Invasões e despejos são principais dificuldades
Os responsáveis pelas empresas e órgãos que monitoram os rios em Foz do Iguaçu dizem que as invasões das áreas de preservação permanente e os despejos clandestinos de esgoto são as principais dificuldades para iniciar a recuperação dos mananciais. Um projeto de revitalização, estimado em R$ 16 milhões, está aguardando parecer do Ministério do Meio Ambiente.
Segundo o secretário do Meio Ambiente de Foz do Iguaçu, Sérgio Caimi, o projeto prevê a retirada de 2.500 famílias que vivem próximas ao Rio Boicy, limpeza das margens e a criação de áreas de lazer (bosques, jardins, campos de futebol, entre outros). Entregamos o material pessoalmente ao ministro José Sarney Filho em março deste ano.

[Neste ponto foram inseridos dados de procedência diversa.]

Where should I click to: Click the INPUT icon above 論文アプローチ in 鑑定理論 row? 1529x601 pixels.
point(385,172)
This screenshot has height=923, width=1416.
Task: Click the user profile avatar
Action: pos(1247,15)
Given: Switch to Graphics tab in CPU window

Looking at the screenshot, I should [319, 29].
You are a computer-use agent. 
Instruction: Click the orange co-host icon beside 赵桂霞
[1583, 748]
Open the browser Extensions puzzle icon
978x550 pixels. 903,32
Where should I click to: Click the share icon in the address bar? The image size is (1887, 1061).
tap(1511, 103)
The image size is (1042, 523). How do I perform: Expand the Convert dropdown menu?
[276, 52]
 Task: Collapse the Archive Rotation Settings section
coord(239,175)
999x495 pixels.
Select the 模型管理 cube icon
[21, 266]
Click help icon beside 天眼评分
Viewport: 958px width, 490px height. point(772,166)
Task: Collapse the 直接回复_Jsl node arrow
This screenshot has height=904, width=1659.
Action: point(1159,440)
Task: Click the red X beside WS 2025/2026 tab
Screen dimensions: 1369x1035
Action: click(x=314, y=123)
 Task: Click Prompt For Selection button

Quanto ao Arroio Ouro Verde, ele afirma que foi iniciado o trabalho de limpeza. Colocamos três contêineres para os moradores depositarem o lixo, explica Caimi, acrescentando que os sem-teto daquela área estão sendo cadastrados.
Sobre o Monjolo, o secretário informa que está desenvolvendo projetos que serão iniciados na nascente do rio. Vamos trabalhar primeiro na retirada de entulhos e dar continuidade ao monitoramento de pontos clandestinos identificados pela Sanepar no ano passado. É dos casos mais difíceis de solucionarmos, comenta Caimi.
Para os técnicos de saneamento da Sanepar, Deógenes Sereniski e Jacir Augusto dos Santos, a situação dos rios é preocupante. Montamos uma elevatória no Rio Monjolo para bombear a água até uma estação de tratamento de esgoto. A poluição está bastante reduzida, mas os lançamentos irregulares e o esgoto clandestino ainda dificultam o trabalho, afirma Sereniski.
Somente no Monjolo, os técnicos identificaram e autuaram 26 pontos de lançamentos irregulares de esgoto.
A Sanepar possui sete estações de tratamento e outras sete elevatórias em Foz do Iguaçu. (E.D.)